Листки календаря срывались и уносились капризным ветром жизни в прошлое, невозвратное. Молодость срывала листки-дни небрежно, весело, беспечно. Жизнь казалась бесконечной, горе мимолетным. В зрелом возрасте, к листкам стали относиться внимательнее, дольше задерживали в руках, вспоминали прошлое, но больше думали о будущем. Строилась жизнь, царствовала надежда. Придя к черте, за которой садится солнце, усталая рука осторожно срывает прожитый листок- день. Не последний-ли? А властное прошлое неумолимо напоминает о себе, о каком то, когда то давно, давно прожитом дне, оставившем неизгладимый след свой. И тянутся нити воспоминаний извилистыми путями-переходами, по которым прошла безпечная красавица жизнь, а память любовно собирает рассыпанный жемчуг из ее разорванного ожерелья.
В начале ноября 1914 года, в Петербурге стал падать ранний снег. Затейница зима уютно на долгое время устраивалась в северной столице и заботливо украшала улицы, сады, дворцы, Неву и каналы. Но обычной зимней радости не было. Правда, Петербург шумел и грохотал. Днем и ночью, по залитым электричеством улицам бесперерывно двигались экипажи, автомобили, снова толпа. Петербург-Старожил растаял в потоке новых пришельцев. По улицам, с музыкой, проходили колонны войск, громыхали обозы. Всюду мелькали ремни походных офицерских форм, косынки сестер милосердия, папахи солдат. Гвардия ушла на фронт. Горе притаилось в городе. На улицах, в порывах ветра, черным, зловещими птицами метался траур женщин, ветер сушил слезы, но не мог высушить растущую, как лавина, боль.
Изменила война жизнь и в здании Морского Корпуса на Николаевской набережной Васильевского острова. Приближался ежегодный праздник Корпуса, 6-ое ноября, но всем было известно, что в этом году будет лишь парад и парадный обед. Обычный блестящий бал отпадал. Да и кто мог веселиться в те дни? Все мысли были на фронте и на судах флота. Все ушло в торопливую и усердную подготовку к неминуемому участию в быстро разворачивавшихся событиях. Боялись лишь одного — опоздать. Каждый день был перегружен лекциями, учениями, практическими занятиями.
В артиллерийском классе ведется практическая стрельба, на приборе Длусского. Таблицы поправок, установка, прицел, целик, недолет, перелет, два больше, три лево, накрытие, взлетают столбики воды вокруг двигающихся игрушечных корабликов. Скорее бы по настоящим!
В минном классе возятся со сложными механизмами самодвижущихся мин. Заветная мечта — лихая атака миноносцев! Кропотливо трудятся над огромными минами заграждения. Многим придется походить по минным полям.
Жужжит и трещит разрядами радио-теле графная рубка, говорит эфир.
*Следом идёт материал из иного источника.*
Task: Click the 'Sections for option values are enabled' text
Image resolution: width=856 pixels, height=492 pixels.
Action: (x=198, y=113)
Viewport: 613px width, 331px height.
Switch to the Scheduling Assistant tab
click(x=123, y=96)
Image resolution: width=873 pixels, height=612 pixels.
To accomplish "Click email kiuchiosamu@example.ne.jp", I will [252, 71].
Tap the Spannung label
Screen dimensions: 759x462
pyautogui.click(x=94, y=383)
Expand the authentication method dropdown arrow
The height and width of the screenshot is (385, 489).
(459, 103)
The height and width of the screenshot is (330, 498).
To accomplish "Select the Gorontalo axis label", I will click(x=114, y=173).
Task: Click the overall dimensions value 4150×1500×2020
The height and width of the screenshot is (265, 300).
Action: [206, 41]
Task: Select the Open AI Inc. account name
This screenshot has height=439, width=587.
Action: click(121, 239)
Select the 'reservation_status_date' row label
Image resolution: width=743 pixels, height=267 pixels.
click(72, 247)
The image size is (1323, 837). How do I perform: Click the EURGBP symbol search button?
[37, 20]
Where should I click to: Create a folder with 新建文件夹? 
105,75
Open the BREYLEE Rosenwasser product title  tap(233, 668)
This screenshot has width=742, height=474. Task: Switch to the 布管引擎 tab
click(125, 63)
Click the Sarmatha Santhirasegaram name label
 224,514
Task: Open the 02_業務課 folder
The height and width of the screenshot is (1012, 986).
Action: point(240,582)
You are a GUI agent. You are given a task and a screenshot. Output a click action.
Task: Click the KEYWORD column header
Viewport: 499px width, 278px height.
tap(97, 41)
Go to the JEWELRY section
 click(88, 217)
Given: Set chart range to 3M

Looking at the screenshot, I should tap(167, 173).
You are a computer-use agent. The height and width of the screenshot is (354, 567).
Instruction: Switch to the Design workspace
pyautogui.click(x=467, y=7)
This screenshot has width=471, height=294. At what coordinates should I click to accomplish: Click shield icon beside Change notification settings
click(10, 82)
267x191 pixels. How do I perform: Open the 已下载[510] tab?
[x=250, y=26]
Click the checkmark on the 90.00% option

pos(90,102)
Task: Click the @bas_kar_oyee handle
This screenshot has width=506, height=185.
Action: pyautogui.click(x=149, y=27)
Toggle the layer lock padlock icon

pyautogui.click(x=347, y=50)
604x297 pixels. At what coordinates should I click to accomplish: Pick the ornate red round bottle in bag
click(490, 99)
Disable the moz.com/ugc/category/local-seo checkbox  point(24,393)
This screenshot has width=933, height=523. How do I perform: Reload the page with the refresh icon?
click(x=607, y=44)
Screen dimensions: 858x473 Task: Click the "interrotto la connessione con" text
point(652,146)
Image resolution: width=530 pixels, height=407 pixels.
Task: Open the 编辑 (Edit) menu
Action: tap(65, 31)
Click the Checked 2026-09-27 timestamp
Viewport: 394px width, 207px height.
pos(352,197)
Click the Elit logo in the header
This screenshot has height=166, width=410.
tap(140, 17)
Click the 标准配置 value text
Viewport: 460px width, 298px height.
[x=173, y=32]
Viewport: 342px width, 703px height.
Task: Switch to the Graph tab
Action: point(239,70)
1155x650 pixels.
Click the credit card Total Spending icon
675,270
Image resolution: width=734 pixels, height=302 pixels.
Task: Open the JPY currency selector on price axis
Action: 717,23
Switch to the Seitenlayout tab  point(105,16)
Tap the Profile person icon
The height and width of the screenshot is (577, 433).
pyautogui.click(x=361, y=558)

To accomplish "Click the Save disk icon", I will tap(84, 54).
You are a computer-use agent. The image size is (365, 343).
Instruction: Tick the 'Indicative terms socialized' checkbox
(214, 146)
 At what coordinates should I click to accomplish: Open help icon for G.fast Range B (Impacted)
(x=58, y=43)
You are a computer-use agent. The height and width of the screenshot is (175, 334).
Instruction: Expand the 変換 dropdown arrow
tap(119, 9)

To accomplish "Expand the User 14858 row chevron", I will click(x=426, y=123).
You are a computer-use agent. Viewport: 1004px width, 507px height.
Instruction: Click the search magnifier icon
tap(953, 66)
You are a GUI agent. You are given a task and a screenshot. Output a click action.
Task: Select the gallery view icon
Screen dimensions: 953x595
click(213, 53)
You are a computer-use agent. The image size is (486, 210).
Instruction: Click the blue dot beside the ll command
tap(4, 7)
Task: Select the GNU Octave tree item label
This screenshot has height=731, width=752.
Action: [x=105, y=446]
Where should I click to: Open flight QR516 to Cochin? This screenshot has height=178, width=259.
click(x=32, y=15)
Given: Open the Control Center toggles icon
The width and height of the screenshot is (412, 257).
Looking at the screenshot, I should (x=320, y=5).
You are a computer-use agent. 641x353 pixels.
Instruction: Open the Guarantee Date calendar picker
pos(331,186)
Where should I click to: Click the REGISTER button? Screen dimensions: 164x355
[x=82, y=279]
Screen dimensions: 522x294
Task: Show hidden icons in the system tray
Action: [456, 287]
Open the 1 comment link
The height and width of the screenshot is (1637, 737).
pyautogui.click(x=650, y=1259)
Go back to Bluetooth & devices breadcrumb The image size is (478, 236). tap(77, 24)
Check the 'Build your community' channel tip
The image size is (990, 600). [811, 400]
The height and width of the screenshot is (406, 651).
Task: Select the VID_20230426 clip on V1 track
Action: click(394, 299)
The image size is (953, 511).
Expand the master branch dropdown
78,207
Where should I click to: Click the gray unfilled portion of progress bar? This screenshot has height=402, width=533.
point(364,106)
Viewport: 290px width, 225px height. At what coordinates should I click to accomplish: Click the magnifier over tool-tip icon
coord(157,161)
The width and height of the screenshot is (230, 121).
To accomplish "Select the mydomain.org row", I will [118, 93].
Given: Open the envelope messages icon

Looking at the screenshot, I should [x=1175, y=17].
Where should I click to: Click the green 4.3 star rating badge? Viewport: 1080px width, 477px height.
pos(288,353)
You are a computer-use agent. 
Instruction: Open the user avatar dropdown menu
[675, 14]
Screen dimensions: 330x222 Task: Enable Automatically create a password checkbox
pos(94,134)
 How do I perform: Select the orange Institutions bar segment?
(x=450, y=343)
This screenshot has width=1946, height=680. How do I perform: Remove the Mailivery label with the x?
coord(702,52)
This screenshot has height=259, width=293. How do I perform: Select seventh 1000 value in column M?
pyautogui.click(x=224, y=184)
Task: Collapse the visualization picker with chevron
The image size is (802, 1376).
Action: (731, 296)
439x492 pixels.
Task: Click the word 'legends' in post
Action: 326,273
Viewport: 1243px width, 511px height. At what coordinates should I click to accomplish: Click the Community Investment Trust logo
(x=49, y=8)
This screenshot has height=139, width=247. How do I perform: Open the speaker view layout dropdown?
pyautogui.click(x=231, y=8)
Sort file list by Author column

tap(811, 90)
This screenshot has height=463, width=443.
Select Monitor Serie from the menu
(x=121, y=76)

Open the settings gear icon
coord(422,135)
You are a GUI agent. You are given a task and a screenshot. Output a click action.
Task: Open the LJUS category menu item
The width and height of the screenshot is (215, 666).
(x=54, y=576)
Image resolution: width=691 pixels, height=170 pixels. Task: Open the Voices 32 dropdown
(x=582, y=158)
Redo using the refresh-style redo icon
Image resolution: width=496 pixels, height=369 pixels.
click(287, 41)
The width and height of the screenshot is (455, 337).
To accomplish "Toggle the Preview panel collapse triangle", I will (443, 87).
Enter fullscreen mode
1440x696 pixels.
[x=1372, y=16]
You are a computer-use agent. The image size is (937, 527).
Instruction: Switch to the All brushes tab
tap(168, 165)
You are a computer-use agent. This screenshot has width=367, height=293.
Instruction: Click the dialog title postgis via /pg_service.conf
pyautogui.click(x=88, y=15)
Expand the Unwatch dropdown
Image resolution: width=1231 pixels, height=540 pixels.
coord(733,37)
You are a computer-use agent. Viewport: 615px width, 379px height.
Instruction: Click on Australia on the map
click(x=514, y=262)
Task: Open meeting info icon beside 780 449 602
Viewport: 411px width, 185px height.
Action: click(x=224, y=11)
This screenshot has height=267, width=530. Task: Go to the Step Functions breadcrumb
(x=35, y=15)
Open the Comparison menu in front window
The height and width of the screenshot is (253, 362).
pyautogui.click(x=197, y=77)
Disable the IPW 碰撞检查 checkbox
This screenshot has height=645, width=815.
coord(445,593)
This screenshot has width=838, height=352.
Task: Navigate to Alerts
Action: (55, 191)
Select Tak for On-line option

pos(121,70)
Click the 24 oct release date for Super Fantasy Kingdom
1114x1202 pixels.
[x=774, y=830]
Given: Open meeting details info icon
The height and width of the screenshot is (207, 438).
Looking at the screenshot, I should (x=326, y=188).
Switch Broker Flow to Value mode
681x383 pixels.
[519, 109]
Много бессонных ночей впереди перед сложными шифрами.
В девиационном кабинете вертятся на площадках с компасами будущие штурмана, уничтожают и определяют девиацию компасов, гоняясь за таинственными магнитными силами. Скоро все это заменит настоящий «летающий» мостик.
Вечер 3-го ноября 1914 года. Совершенно неожиданно, старшей гардемаринской роте приказывают построиться в Столовом зале, перед статуей Петра Великого. Зал слабо освещен, но вот, включают яркий свет. Все офицеры на местах. Под хорами мечется, как обычно, ротный командир, капитан 1 ранга Завалишин, милейший «Мотор». Он взволнован, кого то и что то ждет. Гардемарины в недоумении.
Наконец, из Картинной Галлереи выходит в зал небольшая группа во главе с морским министром адмиралом Григоровичем и директором Корпуса, контр-адмиралом Карцевым. Поздоровавшись, после небольшой паузы, как бы что то обдумывая, министр обратился к гардемаринам, приблизительно, со следующими словами: «Директор Корпуса мне доложил, и я точно осведомлен о ваших успехах в науках и практической подготовке. Я произвожу вас в корабельные гардемарины и об этом доложу Государю Императору. Поздравляю Вас, господа, с производством. О дальнейшей своей судьбе вы узнаете от Директора Корпуса, которого я оповещу о решении Государя».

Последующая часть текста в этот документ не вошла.